### Exercices
1. Répondez aux questions suivantes d'après le texte sur Sanaa.
(a) Combien de temps la photographe a-t-elle passé à photographier les rues de la capitale ?
(b) Combien d'étages comptent les « maisons-tours » de la vieille ville ?
(c) De quel appareil la photographe était-elle armée pour sa quête de la beauté ?
2. Recopiez fidèlement le passage du texte sur Sanaa qui va de « Cela dit, je » jusqu'à « confie la photographe. » inclus.

### Texte fourni
=====

Malgré les difficultés à entrer dans le pays, la photographe Ayla Hibri a eu l’opportunité de passer quelque temps à Sanaa, grâce à une combinaison de “chance et de curiosité naïve” nous raconte-t-elle, et alors que la période était “relativement calme”. Pendant deux semaines, l’artiste a photographié autant qu’elle l’a pu les rues de la capitale et ses habitants, sachant qu’il ne lui serait sans doute pas si facile d’y retourner de sitôt.

Les images d’Ayla Hibri sont empreintes de l’émotion qu’elle a ressentie en découvrant l’architecture à couper le souffle de la vieille ville (inscrite au patrimoine mondial de l’Unesco), en particulier sa centaine de mosquées, ses maisons datant d’avant le XIe siècle et ses milliers de “maisons-tours”, considérées comme les premiers gratte-ciel du monde, hautes de six à huit étages et destinées à rapprocher le plus possible les résidents du Ciel.

Malgré la violence qui peut animer ses villes et villages, le Yémen reste attaché à ses traditions et à ce qui a constitué son aura par le passé :

“Le Yémen diffère de nombreux autres pays arabes que j’ai visités. De bien des façons, la manière de vivre et l’esthétique yéménites n’essaient pas de copier l’Europe.

Cela dit, je n’idéalise pas leur mode de vie. La culture du khat [arbuste consommé par les habitants de la région, qui le mâchent pour ses propriétés euphorisantes, ndlr] a grandement fragilisé l’agriculture et les ressources d’eau du pays, et j’ai vu beaucoup de gens armés mais les traditions et l’architecture yéménites sont des joyaux qui ont résisté au passage du temps”, nous confie la photographe.

Le monde extérieur rendu envoûtant

Les scènes quotidiennes des rues sont magnifiées à travers la série Arabia Felix, qui parvient à capter des regards, des attitudes et des compositions fascinantes. Soit une transformation de l’ordinaire en extraordinaire par l’artiste. Armée de son 35 mm, la photographe est partie dans une quête de la beauté, en marchant et posant son œil avisé sur tout ce qui l’entourait : “Cette beauté peut être subtile, elle peut être grandiose, voire laide, mais elle fait partie d’un réseau plus important qui vise à englober l’essence et la psycho-géographie d’un lieu et d’un endroit”.

=====

### Contenu des données
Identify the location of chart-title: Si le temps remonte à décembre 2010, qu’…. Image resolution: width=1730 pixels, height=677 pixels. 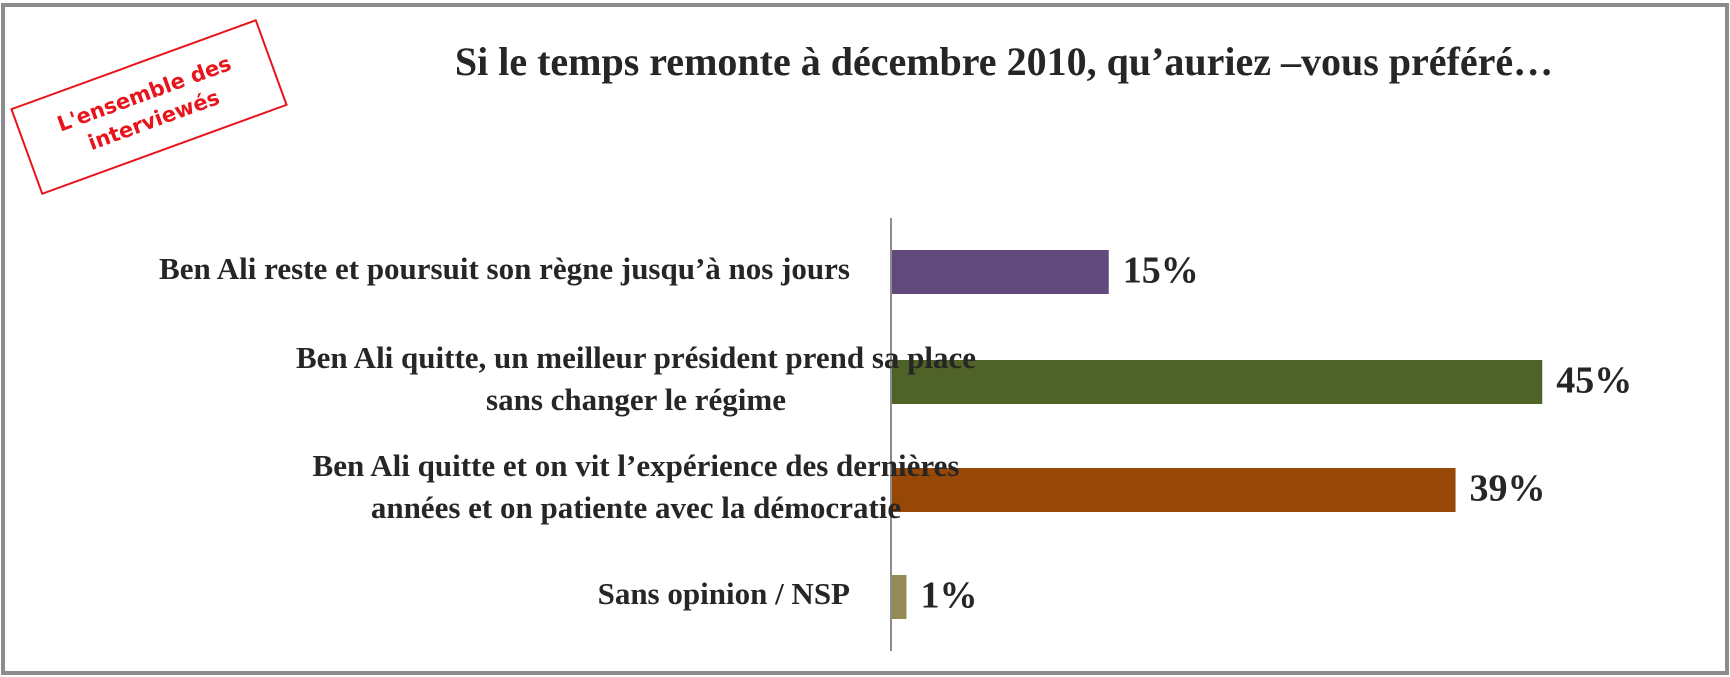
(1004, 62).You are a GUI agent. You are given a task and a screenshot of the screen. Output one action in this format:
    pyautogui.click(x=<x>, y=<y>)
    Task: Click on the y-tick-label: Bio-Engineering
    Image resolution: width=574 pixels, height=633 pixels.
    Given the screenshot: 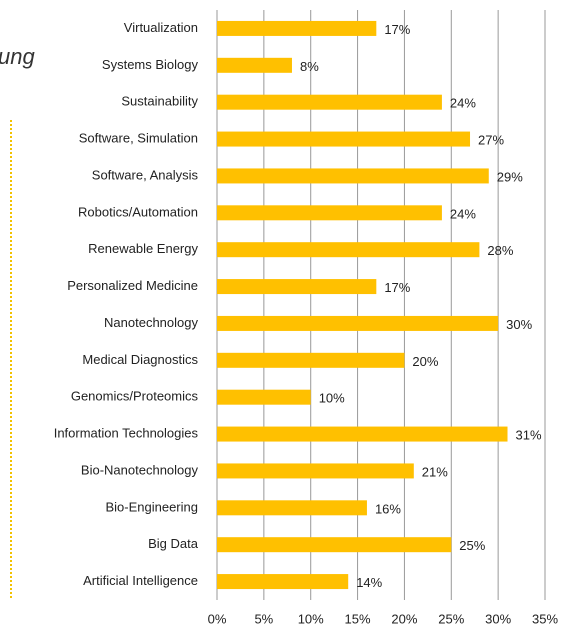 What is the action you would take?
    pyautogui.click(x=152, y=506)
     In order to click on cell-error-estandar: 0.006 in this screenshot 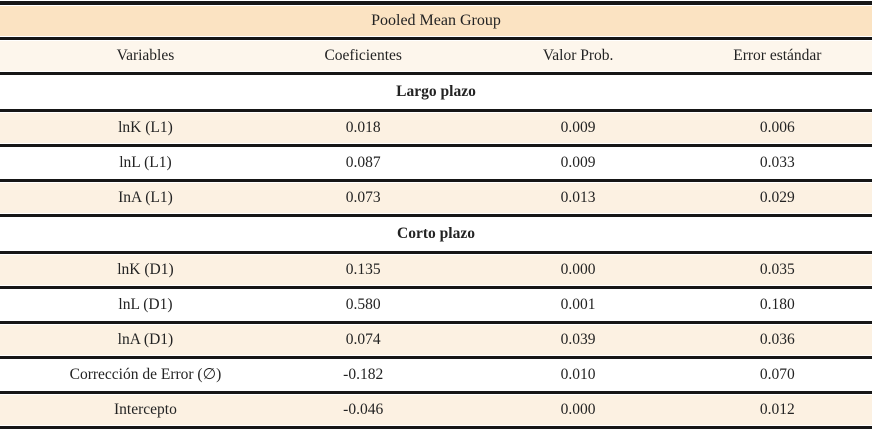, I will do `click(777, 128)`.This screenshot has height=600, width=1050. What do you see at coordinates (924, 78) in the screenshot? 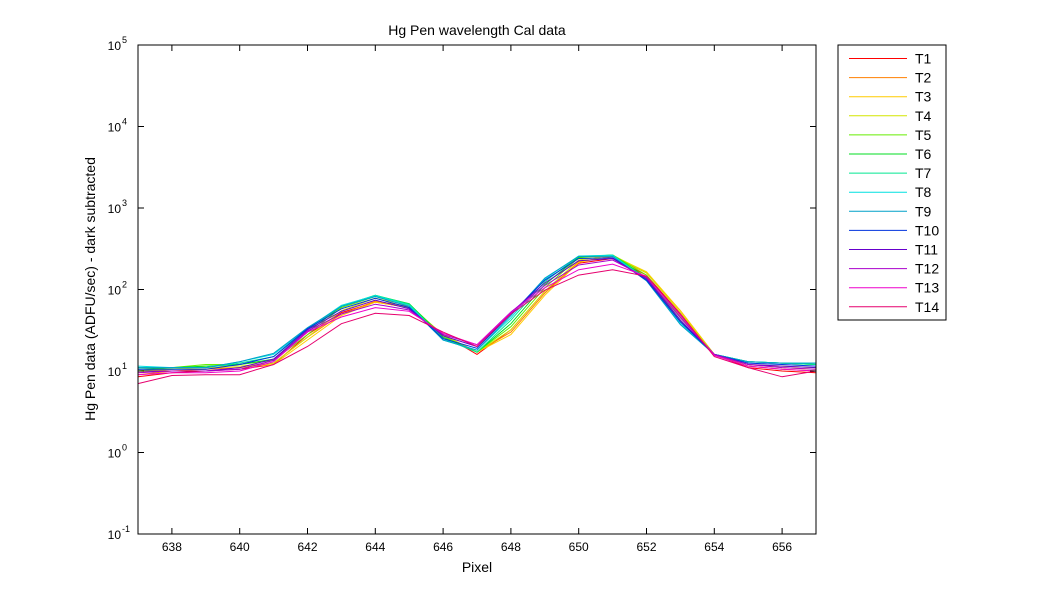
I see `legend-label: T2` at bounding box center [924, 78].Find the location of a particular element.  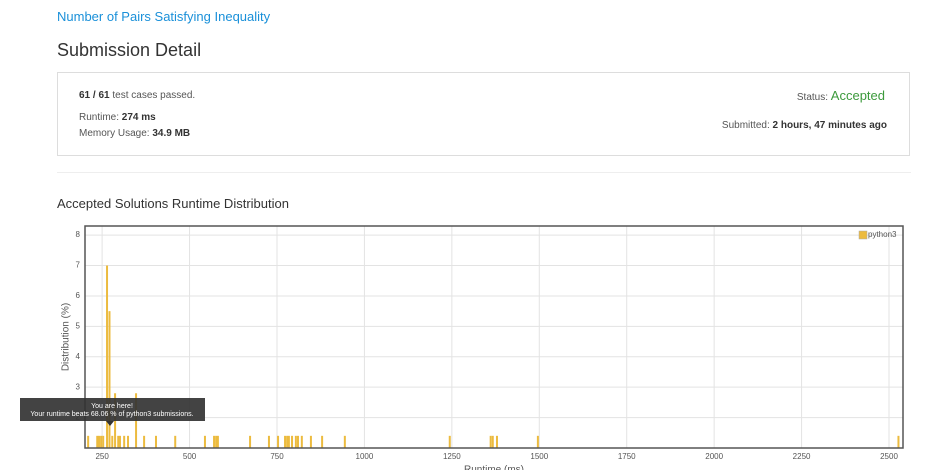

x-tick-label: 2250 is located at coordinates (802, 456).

=====

### Corrigés
1.
(a) Deux semaines.
(b) De six à huit étages.
(c) D'un 35 mm.

2.
Cela dit, je n’idéalise pas leur mode de vie. La culture du khat [arbuste consommé par les habitants de la région, qui le mâchent pour ses propriétés euphorisantes, ndlr] a grandement fragilisé l’agriculture et les ressources d’eau du pays, et j’ai vu beaucoup de gens armés mais les traditions et l’architecture yéménites sont des joyaux qui ont résisté au passage du temps”, nous confie la photographe.